╔══

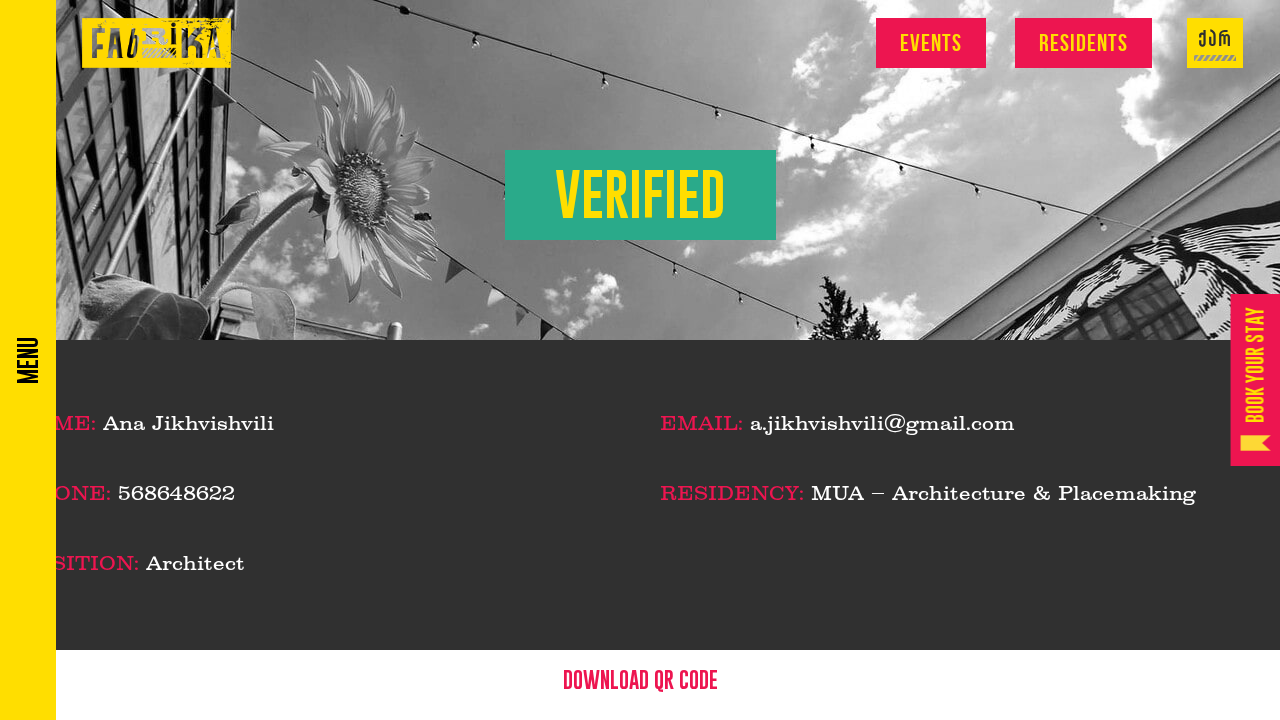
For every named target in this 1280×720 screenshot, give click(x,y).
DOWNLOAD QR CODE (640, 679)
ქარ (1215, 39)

╚══
╔══

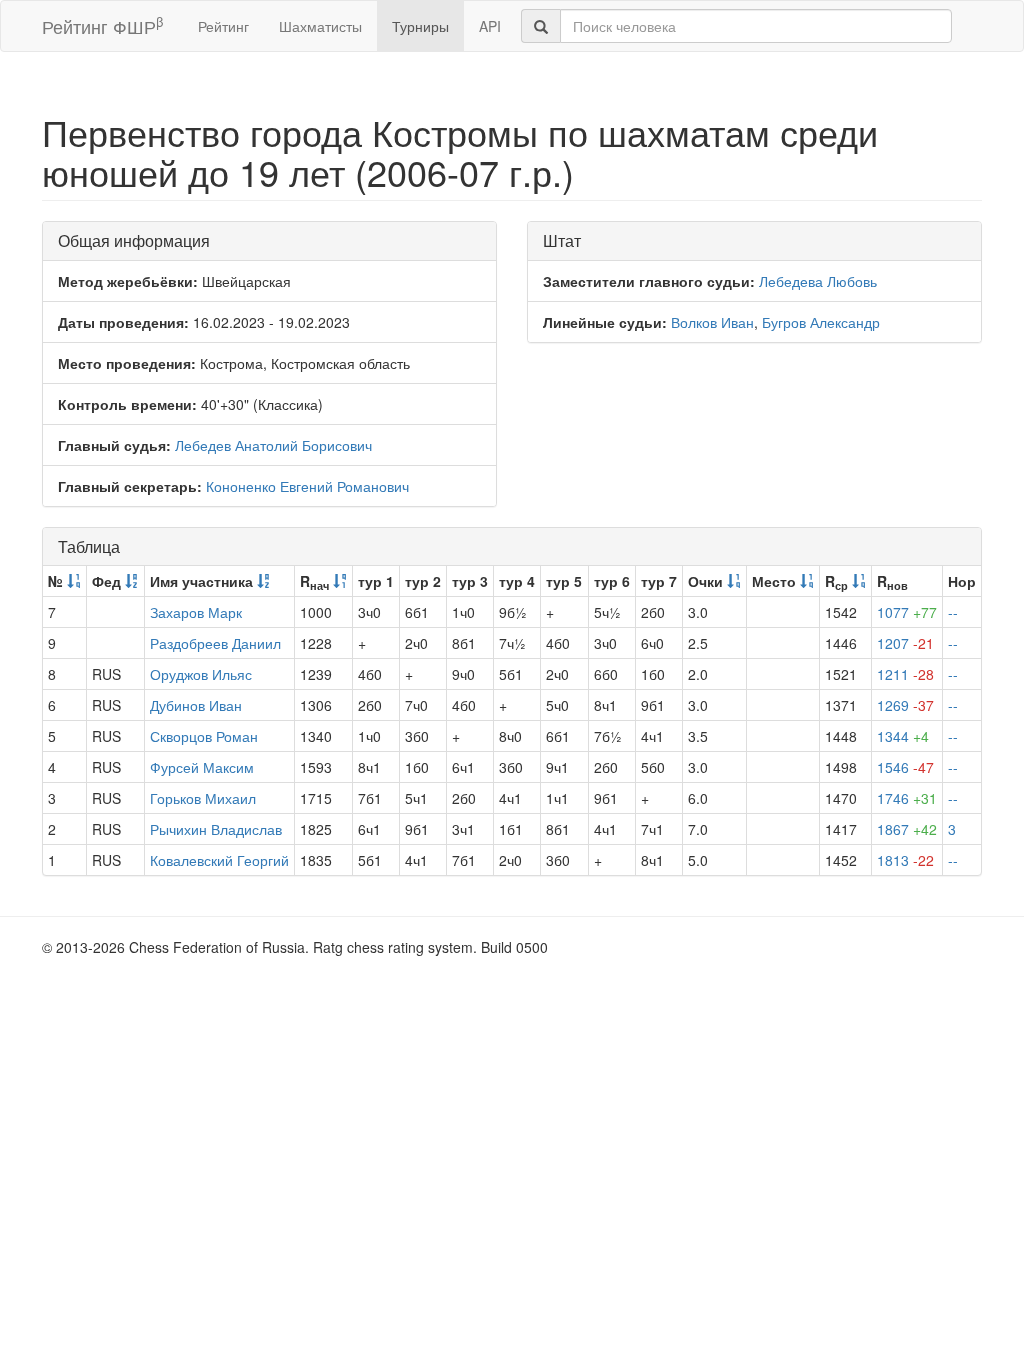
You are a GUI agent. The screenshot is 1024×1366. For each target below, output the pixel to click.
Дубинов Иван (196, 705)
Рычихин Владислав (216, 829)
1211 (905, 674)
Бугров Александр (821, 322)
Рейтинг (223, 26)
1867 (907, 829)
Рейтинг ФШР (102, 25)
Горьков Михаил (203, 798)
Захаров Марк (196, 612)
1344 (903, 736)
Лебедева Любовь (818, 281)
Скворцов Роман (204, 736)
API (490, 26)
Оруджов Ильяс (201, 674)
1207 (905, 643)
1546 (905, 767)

╚══

= Work required =
Begin at the line that has "You are a GUI" in the entries above; stop after the line that has "1546 (905, 767)". Transcribe exactly those lines and no others.

= Answer section =
You are a GUI agent. The screenshot is 1024×1366. For each target below, output the pixel to click.
Дубинов Иван (196, 705)
Рычихин Владислав (216, 829)
1211 (905, 674)
Бугров Александр (821, 322)
Рейтинг (223, 26)
1867 (907, 829)
Рейтинг ФШР (102, 25)
Горьков Михаил (203, 798)
Захаров Марк (196, 612)
1344 (903, 736)
Лебедева Любовь (818, 281)
Скворцов Роман (204, 736)
API (490, 26)
Оруджов Ильяс (201, 674)
1207 (905, 643)
1546 (905, 767)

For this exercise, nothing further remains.